In the age of digital transformation, IT has become a central component of overall business success. But what does this mean from a measurement perspective?
As Lisa Morgan put it in a recent InformationWeek article, “Business and IT have become so intertwined, their goals must align if companies want to stay competitive. That means traditional KPIs simply aren’t enough anymore.”
Morgan spoke with a number of tech leaders from a variety of backgrounds for her piece. And while all agreed that the IT department plays a pivotal role in driving optimal business outcomes, their experiences with pushing for progressive metrics were mixed.

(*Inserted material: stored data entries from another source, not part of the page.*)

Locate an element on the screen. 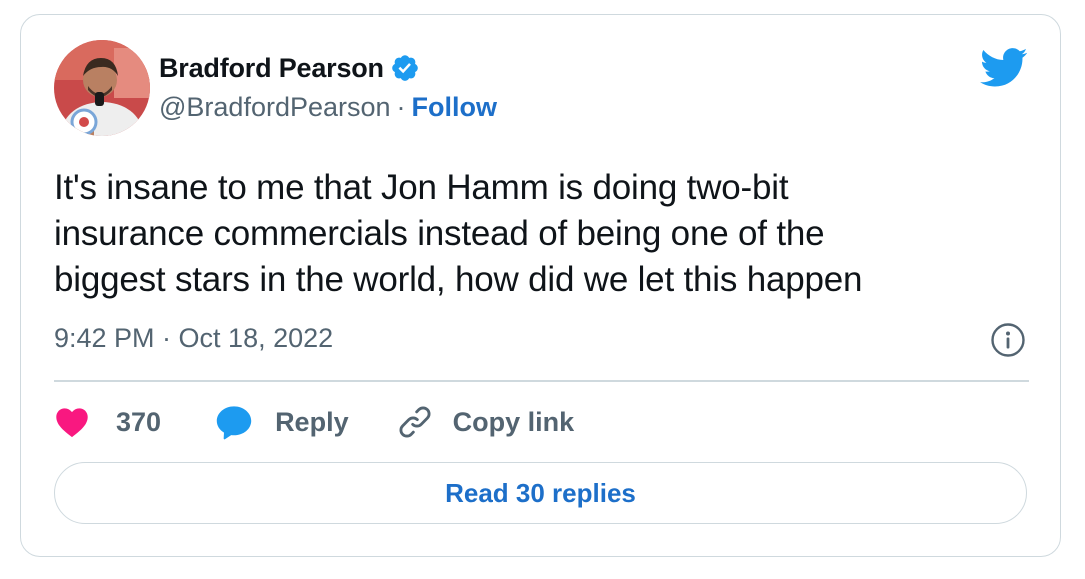 This screenshot has width=1085, height=579. copy-link-button: Copy link is located at coordinates (485, 422).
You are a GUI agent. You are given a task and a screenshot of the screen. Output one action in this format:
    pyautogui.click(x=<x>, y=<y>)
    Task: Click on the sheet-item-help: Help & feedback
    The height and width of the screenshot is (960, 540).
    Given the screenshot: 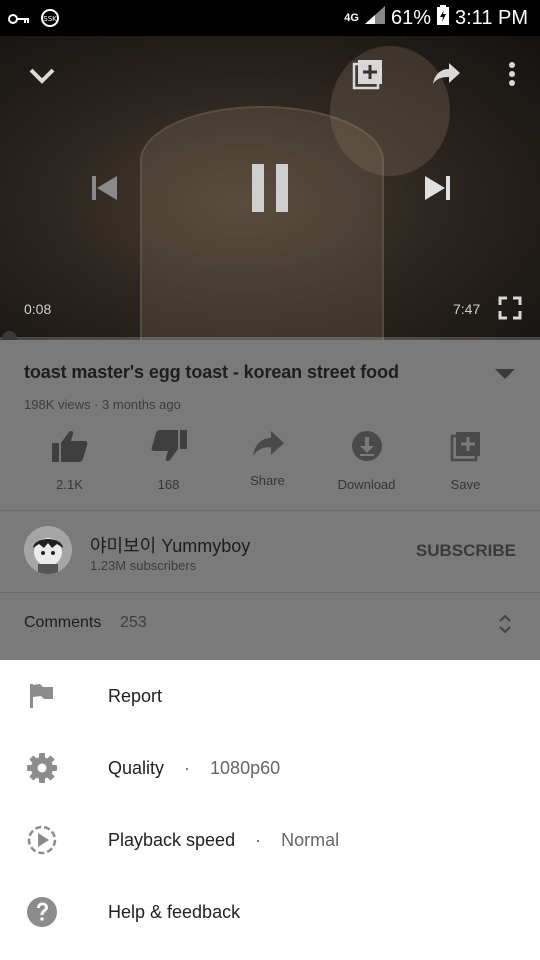 What is the action you would take?
    pyautogui.click(x=270, y=912)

Shifting from traditional IT KPIs to ones more aligned with business goals requires a cultural change, and for many executives, the process was not always a smooth one.
James Anderson, senior director analyst at Gartner, told Morgan, “A lot of people believe it’s just a matter of cherry-picking operational metrics and bringing those to executive decision-makers. They’re all reporting on the wrong things.”
To help address this issue and ensure companies are reporting on the right things, Gartner has identified the following characteristics of a good metric that drives business decision-making:
1. The metric has a clearly defined and defensible causal relationship to a business outcome. According to Anderson, “Boards of directors are concerned primarily with revenue, cost, and the risk of maintaining the revenue. IT should be thinking about the things that are most relevant to revenue, instead of focusing on metrics around IT workload (how many intrusions, how many patches, how much uptime, etc.).”
2. The metric is a leading indicator. A predictive metric is more interesting than a historical one.
3. The metric is tailored to the organization. It may be tempting to copy business-driven metrics you’ve read about or seen highlighted in a presentation, but Anderson cautioned there is no such thing as a “magic dashboard.” Companies must come up with a KPI that truly maps to their unique business, mode of operating, and goals.
4. The metric addresses the intended audience’s business decision making. Consider how the metric impacts business people and their responsibilities.
5. The metric reflects the language of the audience. This is a critical component in order to engender value with non-IT roles. Anderson says, “If we’re only speaking the language of IT, people that speak finance and business outcomes stop listening to us. A lot of times the things that we’re presenting are the abbreviations or acronyms for things that people don’t really understand.”
6. Dashboards should drive action. Dashboards with static data are no use in driving change. It’s essential that these reports provide actionable insights that can help move the business forward.
7. The metric has a business context. Anderson elaborated, “We get there almost by reverse engineering. Find those metrics, KPIs, or indicators that will help us make decisions to course correct or continue doing what we’re doing.”
For any company to be successful today, it’s critical that the IT and business organizations be in synch. Defining and agreeing on the right KPIs across your organization is an essential part of your overall reporting right.